PROBLEM TO WORK ON >>
Go through the records below and show every line with the string "computer".

#### DATASET CONTENT

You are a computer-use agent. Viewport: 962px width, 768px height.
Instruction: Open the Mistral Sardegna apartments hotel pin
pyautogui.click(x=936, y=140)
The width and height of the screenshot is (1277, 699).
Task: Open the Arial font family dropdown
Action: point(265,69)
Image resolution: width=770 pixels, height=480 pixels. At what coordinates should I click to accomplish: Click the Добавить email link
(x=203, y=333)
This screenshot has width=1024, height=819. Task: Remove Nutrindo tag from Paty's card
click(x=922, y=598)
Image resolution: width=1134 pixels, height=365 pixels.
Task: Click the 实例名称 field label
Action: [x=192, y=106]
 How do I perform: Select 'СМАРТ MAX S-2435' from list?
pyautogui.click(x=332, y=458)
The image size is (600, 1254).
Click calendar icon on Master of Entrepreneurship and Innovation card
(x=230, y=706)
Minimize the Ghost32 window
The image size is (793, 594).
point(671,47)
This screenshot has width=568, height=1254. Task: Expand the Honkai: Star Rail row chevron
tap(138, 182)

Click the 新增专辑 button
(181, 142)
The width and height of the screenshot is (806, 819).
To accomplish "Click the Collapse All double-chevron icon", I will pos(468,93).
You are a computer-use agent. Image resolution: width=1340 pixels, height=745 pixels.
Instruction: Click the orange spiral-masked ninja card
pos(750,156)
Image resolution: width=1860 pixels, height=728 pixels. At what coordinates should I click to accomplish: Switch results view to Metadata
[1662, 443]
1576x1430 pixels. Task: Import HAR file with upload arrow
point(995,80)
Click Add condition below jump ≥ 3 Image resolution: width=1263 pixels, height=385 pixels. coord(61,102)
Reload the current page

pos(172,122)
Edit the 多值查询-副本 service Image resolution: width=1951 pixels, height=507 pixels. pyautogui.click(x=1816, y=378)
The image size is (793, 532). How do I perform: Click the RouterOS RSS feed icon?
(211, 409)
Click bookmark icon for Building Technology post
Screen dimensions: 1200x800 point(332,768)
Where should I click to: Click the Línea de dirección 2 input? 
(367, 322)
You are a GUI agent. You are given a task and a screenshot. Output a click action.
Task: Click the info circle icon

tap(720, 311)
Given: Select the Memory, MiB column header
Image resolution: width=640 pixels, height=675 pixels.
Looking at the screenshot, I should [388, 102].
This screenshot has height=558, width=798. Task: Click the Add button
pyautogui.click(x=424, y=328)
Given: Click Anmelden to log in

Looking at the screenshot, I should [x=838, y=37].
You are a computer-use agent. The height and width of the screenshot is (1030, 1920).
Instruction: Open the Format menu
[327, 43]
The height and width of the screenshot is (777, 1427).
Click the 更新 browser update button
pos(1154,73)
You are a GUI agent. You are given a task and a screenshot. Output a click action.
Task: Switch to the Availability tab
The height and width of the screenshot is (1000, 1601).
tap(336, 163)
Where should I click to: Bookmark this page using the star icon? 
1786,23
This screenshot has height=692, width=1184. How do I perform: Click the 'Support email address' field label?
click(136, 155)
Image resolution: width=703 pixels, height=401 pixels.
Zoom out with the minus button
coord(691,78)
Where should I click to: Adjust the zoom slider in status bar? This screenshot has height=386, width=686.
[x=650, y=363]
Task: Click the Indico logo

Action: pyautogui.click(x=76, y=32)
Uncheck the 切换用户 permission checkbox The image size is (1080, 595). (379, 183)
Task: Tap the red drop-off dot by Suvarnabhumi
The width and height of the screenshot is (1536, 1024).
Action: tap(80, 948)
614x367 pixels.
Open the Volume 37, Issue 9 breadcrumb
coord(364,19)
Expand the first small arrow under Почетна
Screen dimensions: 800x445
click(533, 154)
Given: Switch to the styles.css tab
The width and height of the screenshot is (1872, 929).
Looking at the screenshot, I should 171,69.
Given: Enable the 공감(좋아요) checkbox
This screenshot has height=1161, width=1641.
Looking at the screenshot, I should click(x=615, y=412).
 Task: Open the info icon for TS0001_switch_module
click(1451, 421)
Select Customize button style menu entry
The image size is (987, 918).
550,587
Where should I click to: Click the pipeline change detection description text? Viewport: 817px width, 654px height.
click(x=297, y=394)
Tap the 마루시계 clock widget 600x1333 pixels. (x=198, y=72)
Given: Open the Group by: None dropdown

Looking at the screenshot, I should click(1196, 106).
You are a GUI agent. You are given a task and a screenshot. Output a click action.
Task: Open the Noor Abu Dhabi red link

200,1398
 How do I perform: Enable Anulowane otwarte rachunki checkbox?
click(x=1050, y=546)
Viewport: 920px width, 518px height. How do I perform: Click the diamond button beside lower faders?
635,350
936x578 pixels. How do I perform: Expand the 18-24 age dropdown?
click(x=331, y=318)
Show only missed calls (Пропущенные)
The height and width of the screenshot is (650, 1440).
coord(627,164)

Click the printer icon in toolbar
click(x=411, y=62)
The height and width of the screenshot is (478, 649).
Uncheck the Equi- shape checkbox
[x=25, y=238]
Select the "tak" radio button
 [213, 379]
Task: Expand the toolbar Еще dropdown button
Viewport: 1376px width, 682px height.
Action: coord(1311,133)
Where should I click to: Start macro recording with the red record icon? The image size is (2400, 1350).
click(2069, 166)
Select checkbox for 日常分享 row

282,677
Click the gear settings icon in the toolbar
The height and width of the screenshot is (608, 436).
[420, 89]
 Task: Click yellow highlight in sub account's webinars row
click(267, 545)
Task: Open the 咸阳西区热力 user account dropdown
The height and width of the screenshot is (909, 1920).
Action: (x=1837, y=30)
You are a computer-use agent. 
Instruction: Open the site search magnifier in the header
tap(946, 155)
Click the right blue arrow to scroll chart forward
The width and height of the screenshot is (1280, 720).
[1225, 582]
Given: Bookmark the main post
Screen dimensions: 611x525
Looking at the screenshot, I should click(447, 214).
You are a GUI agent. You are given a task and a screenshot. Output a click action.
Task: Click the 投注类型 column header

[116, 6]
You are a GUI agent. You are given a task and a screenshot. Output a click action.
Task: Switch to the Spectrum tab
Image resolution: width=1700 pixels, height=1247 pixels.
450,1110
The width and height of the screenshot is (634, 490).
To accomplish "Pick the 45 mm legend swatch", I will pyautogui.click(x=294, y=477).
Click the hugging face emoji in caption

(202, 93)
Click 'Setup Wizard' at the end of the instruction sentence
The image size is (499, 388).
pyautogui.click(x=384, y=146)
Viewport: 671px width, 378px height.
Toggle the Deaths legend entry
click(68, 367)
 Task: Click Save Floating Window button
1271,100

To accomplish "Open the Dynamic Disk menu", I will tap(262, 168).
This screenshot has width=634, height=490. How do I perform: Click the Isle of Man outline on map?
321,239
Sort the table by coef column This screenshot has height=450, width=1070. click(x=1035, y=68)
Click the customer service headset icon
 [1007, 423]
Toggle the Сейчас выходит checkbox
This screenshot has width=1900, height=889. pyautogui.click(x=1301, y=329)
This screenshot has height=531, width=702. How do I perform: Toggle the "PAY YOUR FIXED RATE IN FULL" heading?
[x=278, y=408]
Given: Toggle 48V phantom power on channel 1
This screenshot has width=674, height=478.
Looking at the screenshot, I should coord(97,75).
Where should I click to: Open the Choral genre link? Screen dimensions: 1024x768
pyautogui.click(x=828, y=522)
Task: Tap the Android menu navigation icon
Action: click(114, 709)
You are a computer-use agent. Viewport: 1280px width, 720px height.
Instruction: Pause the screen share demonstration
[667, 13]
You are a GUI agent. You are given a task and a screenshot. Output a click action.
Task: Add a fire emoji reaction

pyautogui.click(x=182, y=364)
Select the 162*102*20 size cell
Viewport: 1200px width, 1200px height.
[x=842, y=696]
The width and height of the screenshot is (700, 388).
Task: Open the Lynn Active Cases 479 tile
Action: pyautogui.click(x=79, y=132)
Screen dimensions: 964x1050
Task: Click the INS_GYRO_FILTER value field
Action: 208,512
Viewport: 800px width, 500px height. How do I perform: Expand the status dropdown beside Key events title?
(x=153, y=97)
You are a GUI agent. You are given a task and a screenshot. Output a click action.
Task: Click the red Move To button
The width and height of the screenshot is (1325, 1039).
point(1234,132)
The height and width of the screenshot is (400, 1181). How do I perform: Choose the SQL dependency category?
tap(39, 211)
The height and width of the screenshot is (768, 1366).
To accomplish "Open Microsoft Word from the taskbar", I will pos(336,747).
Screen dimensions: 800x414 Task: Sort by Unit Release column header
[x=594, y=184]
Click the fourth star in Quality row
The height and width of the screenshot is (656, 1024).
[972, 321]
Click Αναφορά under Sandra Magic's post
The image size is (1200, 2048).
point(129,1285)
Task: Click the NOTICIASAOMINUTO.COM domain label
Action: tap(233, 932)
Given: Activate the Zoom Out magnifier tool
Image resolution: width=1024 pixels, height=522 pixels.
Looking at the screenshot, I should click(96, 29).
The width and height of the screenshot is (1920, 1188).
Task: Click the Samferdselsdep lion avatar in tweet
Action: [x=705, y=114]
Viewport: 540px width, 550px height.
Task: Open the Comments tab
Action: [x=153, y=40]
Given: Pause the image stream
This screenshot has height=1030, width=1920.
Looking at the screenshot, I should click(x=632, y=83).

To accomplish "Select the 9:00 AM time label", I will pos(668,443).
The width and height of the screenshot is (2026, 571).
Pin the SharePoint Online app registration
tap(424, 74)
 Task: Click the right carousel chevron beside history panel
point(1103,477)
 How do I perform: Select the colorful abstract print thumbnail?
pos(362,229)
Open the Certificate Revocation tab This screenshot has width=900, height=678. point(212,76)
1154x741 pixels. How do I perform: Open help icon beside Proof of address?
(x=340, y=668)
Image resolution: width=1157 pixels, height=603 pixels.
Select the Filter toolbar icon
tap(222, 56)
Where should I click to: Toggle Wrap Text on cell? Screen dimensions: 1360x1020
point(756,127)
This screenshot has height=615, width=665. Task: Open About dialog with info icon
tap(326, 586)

########

THE COMPLETED TASK >>
You are a computer-use agent. Viewport: 962px width, 768px height.
You are a computer-use agent. Image resolution: width=1340 pixels, height=745 pixels.
You are a computer-use agent. The height and width of the screenshot is (1030, 1920).
You are a computer-use agent. 
You are a computer-use agent. Viewport: 1280px width, 720px height.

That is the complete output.